Porque el corcho absorbió el mismo compuesto que contaminó el vino.
No siempre ocurre.
Hay corchos que huelen perfectamente y vinos contaminados.
Y también puede suceder lo contrario.
Pero cuando el defecto es evidente, muchas veces el corcho ya delata el problema.
Ese domingo, en cuanto acerqué el corcho a la nariz, apareció ese olor húmedo tan característico.
Serví una copa solo para confirmar…
Y sí.
El vino estaba completamente acorchado.
¿Se puede tomar?
Sí.
No es peligroso.
No te hará daño.
Simplemente será una experiencia muy decepcionante.
Es uno de los pocos defectos del vino que no representa un riesgo para la salud, pero sí para el placer.
¿Le puede pasar a cualquier vino?
Sí.
Y aquí viene otra sorpresa.
No importa si la botella cuesta $300…
…o $30,000.
Mientras tenga un cierre susceptible a contaminación por TCA, puede ocurrir.

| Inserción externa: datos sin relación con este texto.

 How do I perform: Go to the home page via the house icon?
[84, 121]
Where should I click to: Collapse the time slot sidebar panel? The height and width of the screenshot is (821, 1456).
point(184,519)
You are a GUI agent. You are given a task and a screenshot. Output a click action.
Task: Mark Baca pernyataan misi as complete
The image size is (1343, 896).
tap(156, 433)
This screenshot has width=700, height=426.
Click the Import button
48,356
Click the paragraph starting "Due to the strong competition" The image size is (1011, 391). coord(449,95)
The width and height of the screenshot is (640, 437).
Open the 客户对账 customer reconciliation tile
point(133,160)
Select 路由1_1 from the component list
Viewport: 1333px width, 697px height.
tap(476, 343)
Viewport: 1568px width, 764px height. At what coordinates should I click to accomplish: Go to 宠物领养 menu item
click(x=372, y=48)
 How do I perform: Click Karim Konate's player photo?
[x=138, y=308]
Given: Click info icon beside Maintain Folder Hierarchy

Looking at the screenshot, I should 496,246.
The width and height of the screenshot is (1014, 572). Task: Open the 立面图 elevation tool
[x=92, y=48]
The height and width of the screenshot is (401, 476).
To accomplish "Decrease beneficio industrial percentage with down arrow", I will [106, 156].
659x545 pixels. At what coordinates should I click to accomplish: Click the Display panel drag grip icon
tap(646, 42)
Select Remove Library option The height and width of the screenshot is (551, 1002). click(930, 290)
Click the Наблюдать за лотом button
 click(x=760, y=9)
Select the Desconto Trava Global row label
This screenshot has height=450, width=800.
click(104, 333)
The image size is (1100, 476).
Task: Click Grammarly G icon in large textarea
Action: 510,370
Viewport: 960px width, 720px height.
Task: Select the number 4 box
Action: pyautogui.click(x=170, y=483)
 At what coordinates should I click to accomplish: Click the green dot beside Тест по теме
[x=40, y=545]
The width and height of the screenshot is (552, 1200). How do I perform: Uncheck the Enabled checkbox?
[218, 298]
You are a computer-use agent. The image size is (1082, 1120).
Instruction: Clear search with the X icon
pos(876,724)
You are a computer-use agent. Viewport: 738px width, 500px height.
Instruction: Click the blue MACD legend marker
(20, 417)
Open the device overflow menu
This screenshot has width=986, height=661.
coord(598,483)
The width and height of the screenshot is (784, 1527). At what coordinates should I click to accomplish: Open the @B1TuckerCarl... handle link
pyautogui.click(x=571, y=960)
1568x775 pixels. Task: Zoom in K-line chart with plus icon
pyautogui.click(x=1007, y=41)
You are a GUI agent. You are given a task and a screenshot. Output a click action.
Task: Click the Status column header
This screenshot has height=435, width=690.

La buena noticia es que hoy la industria ha reducido muchísimo este problema gracias a controles de calidad mucho más estrictos.
Hace algunas décadas era relativamente común.
Hoy ocurre mucho menos, pero sigue pasando.
La próxima vez que abras una botella…
Antes de servir.
Antes de girar la copa.
Antes del primer sorbo.
Acércate el corcho a la nariz.
Tal vez no detectes nada.
Pero el día que aparezca ese olor a cartón mojado o sótano húmedo…
Sabrás, incluso antes de probarlo, que esa botella ya había perdido la batalla.
Y créeme…
Hay pocas sensaciones más tristes para un amante del vino que descubrir que una botella esperada durante meses estaba condenada desde el momento en que salió el corcho.